Paul G. Rogers, a retired congressman known as "Mr. Health" for his work on environmental and healthcare legislation during 24 years as a Democratic representative from West Palm Beach, Fla., died Monday at Sibley Memorial Hospital in Washington, D.C. He was 87 and had lung cancer.
Rogers chaired the House Subcommittee on Health and the Environment, was the main sponsor of the Clean Air Act of 1970 and mobilized federal research into a "war on cancer."
He also was the leader of legislation that established the National Institute of Aging and set standards for safe drinking water, noise control and emergency medical services.
Rogers worked on legislation that made used cars adhere to federal safety requirements and examined the impact of X-rays from color television sets. He pushed the Food and Drug Administration to improve its inspections of food plants and medical devices.
He also passed a comprehensive drug abuse and prevention act as well as the Medicare-Medicaid Anti-Fraud and Abuse Amendments of 1977.
Rogers was the chief sponsor in 1968 of legislation endorsed by the Johnson administration to crack down on individual users of amphetamines, barbiturates and LSD, which for the first time made it a misdemeanor to possess the drugs for one's own use.
The bill passed, but another proposed drug ban didn't. Dieters and diabetics in 1977 inundated Rogers and other officials with protests as Congress considered a ban on the artificial sweetener saccharine when early animal studies connected it to increased incidence of cancer.

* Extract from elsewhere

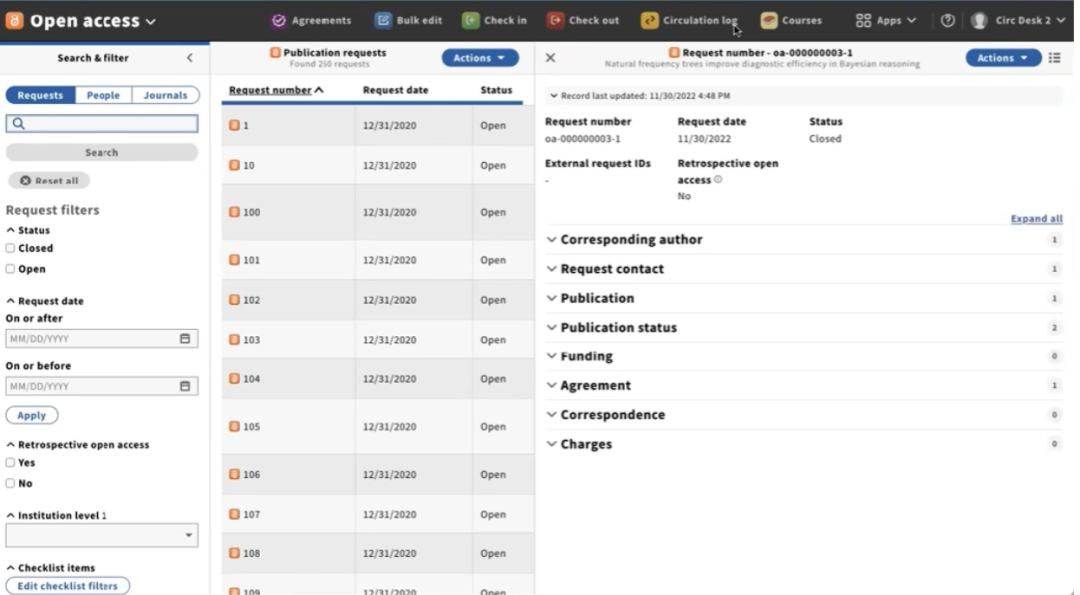The image size is (1080, 595).
Task: Open the Institution level dropdown
Action: point(101,536)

Rogers was an advocate of healthy habits and did not smoke, his friends said.
In a 1979 interview, the Palm Beach Post reported that he said, "I saw the potential for what could be done in the healthcare field, and it just was not being aggressively pursued. We were not looking ahead and planning."
That concern for planning led to his widely quoted statement, "Without research, there is no hope," now set in a marker on the National Institutes of Health campus.
Since leaving Congress in 1979, Rogers had been a partner in the Washington law firm Hogan & Hartson, where he started the firm's health law practice.
He served on numerous boards, including the American Cancer Society, Cleveland Clinic Foundation and Rand Corp. He was a past board chairman of the National Osteoporosis Foundation, Research!America and the Scripps Research Institute.
The main plaza at the National Institutes of Health was named for him in 2001. The federal courthouse in West Palm Beach also bears his name.
Paul Grant Rogers was born in Ocilia, Ga., on June 4, 1921, and moved to Fort Lauderdale, Fla., as a child. He graduated from the University of Florida in 1942 and served in the Army during World War II, receiving the Bronze Star for his actions in the European theater.
He graduated from the University of Florida's law school in 1948 and practiced law in Palm Beach until 1955, when he won a special election to fill the congressional seat held by his father, Dwight Rogers, who had died.
Florida's 9th Congressional District, then one of the largest in the nation as measured by geography, is now divided into 10 districts. The younger Rogers was reelected 11 times, often without opposition, and in his last campaign he won 91% of the vote.
He is survived by his wife of 46 years, Rebecca; a daughter, Rebecca Laing Sisto of Westfield, N.J.; a brother; and four grandchildren.